___ Data for this exercise ___
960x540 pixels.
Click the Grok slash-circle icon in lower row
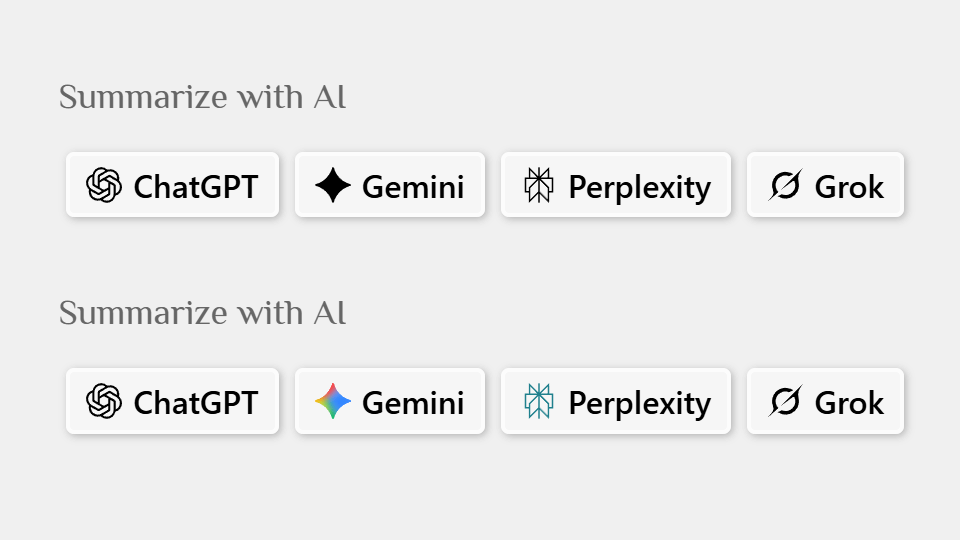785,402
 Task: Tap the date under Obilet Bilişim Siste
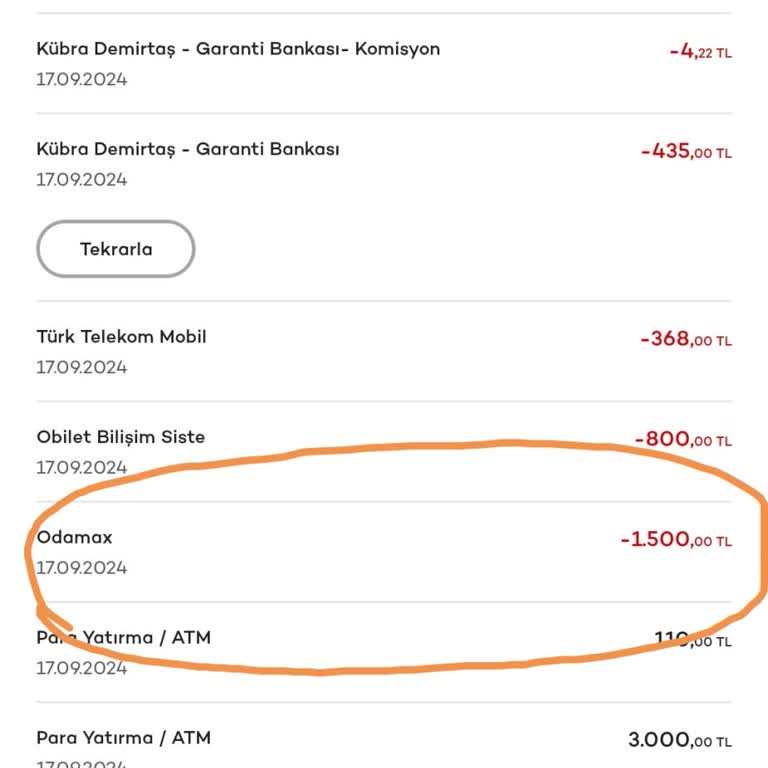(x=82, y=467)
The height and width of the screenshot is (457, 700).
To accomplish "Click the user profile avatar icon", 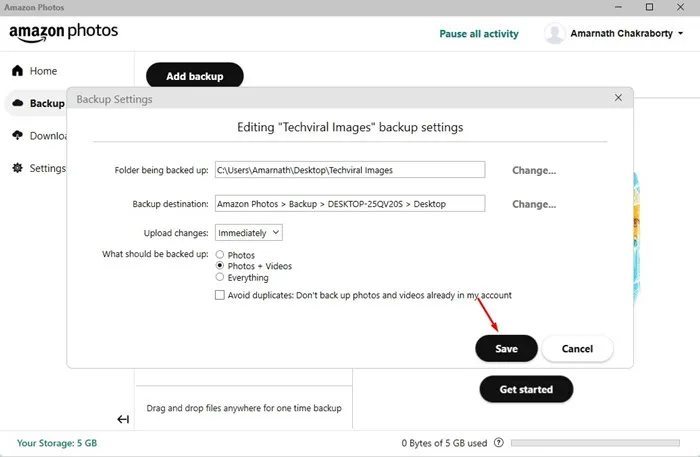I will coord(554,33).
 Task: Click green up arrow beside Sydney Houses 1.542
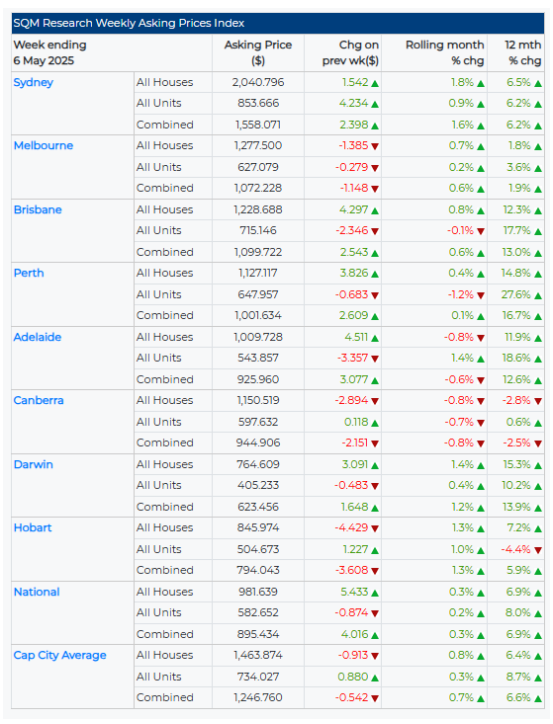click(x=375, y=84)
___
• **What is being asked**:
From the line containing "Task: Click green" through the final line of the listing, copy every line exactly and nothing else. Skip the pictures.

• **Answer box**:
 Task: Click green up arrow beside Sydney Houses 1.542
click(x=375, y=84)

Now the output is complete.